When will this City Council learn that they are governing a city and were elected to do so by the people? At the last meeting the majority members passed a resolution in support of Texas with its position on immigration. Federal issues should not be the concern of our council. We elect House of Representatives and Senators to take care of issues they control.

This council predicts a financial crisis in the years ahead, so they should be looking at ways to meet this crisis. Climate change will bring us very important questions on how to prepare and meet potential sea level rise. Our city made many infrastructure decisions during a time of intense building when oil production was no longer a major industry. Many of these improvements must be looked at and may need to be improved.

We are faced with three unnecessary and costly amendments to the charter. Measure A used the prospect of voter I.D. to win over folks. If you are a registered voter, you have already produced identification when you registered to vote. The proponents say it will protect us against election fraud, but there has never been a proven fraud case in an Orange County election. If this were passed the city would probably be sued by the state, and to make it even more costly, the county could refuse our appearance on the county ballot because we went against the state. The city would then have to conduct its own elections at a great cost to the citizens. The city would have to buy new voting equipment, find locations for voting, hire personnel, pay for ballot printing, and many other costs.

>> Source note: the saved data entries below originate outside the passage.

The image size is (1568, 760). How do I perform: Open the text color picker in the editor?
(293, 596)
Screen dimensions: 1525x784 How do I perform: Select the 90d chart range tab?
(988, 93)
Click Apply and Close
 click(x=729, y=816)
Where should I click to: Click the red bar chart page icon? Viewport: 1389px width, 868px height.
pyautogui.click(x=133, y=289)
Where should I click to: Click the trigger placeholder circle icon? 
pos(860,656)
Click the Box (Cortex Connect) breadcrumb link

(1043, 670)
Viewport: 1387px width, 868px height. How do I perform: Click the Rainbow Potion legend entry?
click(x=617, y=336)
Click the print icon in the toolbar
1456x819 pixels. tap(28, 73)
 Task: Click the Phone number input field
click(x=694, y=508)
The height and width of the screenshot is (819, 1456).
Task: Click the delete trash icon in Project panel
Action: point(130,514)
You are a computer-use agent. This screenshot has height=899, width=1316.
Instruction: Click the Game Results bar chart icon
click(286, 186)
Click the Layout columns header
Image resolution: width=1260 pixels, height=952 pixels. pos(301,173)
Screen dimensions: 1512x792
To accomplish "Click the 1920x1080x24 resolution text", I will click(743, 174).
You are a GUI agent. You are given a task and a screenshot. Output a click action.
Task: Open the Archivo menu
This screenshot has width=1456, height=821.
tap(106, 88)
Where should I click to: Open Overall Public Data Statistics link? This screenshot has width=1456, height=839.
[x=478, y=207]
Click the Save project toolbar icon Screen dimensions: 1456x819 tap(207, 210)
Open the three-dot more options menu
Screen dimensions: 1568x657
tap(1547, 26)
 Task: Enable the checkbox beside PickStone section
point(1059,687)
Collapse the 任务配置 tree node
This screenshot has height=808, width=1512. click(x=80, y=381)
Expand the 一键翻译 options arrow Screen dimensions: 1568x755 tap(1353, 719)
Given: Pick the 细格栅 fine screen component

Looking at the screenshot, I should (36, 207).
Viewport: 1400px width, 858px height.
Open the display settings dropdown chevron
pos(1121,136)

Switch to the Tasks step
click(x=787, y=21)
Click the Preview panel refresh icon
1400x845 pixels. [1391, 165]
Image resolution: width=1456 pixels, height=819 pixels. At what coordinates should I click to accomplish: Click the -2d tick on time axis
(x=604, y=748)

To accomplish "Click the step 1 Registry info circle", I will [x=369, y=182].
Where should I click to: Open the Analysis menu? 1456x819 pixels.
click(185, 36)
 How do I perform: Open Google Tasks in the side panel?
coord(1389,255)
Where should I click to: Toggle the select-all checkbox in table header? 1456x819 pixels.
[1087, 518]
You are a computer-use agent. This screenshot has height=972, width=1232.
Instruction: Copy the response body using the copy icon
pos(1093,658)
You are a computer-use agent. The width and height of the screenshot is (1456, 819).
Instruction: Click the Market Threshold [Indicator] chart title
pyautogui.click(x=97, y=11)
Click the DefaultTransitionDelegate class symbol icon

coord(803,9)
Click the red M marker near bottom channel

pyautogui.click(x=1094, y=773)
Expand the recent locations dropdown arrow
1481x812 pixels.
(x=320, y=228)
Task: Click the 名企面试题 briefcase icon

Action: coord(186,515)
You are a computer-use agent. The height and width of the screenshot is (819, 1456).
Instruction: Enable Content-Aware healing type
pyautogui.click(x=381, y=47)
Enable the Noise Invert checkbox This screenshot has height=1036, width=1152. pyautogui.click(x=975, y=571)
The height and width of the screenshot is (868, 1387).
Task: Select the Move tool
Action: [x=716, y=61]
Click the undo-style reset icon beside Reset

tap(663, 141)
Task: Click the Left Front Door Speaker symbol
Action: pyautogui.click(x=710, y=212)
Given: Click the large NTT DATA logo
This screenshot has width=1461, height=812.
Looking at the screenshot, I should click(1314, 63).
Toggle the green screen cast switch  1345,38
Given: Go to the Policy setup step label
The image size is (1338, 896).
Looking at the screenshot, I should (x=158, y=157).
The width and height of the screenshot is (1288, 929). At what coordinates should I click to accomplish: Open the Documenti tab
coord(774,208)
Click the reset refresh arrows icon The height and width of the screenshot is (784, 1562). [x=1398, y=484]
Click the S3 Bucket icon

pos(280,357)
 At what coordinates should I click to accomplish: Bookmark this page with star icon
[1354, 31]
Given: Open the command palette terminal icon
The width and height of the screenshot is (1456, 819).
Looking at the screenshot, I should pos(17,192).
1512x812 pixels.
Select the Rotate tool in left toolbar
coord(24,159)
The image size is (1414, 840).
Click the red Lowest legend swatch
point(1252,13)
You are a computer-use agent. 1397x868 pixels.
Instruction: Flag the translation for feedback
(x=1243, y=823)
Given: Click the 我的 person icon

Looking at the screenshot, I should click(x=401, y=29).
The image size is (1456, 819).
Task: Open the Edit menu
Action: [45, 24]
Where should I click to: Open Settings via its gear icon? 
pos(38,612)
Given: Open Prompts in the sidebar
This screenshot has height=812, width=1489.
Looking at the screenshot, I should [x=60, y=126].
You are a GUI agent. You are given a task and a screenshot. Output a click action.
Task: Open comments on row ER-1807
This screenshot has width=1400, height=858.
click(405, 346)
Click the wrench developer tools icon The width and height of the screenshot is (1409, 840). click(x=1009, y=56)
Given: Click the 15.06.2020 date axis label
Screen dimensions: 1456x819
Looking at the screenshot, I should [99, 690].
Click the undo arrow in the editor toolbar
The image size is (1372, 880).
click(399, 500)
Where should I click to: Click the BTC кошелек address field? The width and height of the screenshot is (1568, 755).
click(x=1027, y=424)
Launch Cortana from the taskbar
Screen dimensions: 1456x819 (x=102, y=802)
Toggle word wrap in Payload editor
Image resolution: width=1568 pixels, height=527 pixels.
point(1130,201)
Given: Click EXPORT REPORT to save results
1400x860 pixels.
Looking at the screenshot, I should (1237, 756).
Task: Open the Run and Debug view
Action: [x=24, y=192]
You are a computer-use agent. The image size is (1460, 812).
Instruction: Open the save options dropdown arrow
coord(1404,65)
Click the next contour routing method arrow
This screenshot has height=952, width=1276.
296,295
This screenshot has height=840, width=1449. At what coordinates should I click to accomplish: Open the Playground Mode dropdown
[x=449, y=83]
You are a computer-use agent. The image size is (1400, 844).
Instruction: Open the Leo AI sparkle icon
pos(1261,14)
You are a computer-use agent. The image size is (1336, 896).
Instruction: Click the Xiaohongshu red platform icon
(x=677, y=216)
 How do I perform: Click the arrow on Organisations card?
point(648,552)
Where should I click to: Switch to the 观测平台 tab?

Measure B is the most unnecessary amendment. If passed it would place a permanent ban on certain flags that could be flown on city property. There already is an ordinance to allow the council to vote on which flags would fly, so putting it into the charter is totally unnecessary.

Measure C is more of an administrative issue but does have two important sections. One is that the mayor would have the right to cancel a meeting. This should be a decision made by the entire council and only if there is a very good reason for doing so! I believe, at this time, a two-year budget is unreasonable. If we have financial concerns ahead of us, there is a need to watch, study and make decisions on how to address each year!

We have a well educated community whose residents should be a part of the decision-making process. Don’t silence their voices — instead the council should make them a part of the work it should be doing.

Shirley Dettloff
former mayor
Huntington Beach

Based on how the Huntington Beach City Council majority is handling its overhaul of our public library by relocating books from the children’s section with the slightest depiction of nudity (e.g. mermaids) and sexual content (e.g. kissing/cuddling), closing the teen section, and launching restrictive library cards for teens as old as 17, do we really think they can handle running local elections? Their draconian library policies have been mired in chaos and confusion from day one. Can we trust the conservative majority with the hiring, training and infrastructure needed for municipal voting? Our city is operating at a deficit. Where is the money going to come from to pay for this scheme? Based on how these politicians have performed since taking office, we can’t let them tamper with our city charter. I urge Huntington Beach residents to vote no on Measures A, B, and C.

Carol Daus
Huntington Beach

When former City Council members write a commentary urging residents to vote no on A, B and C, all voters should pay attention.

One of the most important arguments is the major costs that the charter changes would impose on our tax payers, initially $450,000 to place the changes on the March 5 primary and thereafter additional unknown amounts in the thousands to set up the city’s own election system.

A PAC has placed numerous signs throughout out the city urging a favorable vote, and it would be interesting to learn the composition of the PAC and whether taxpayer funds were used.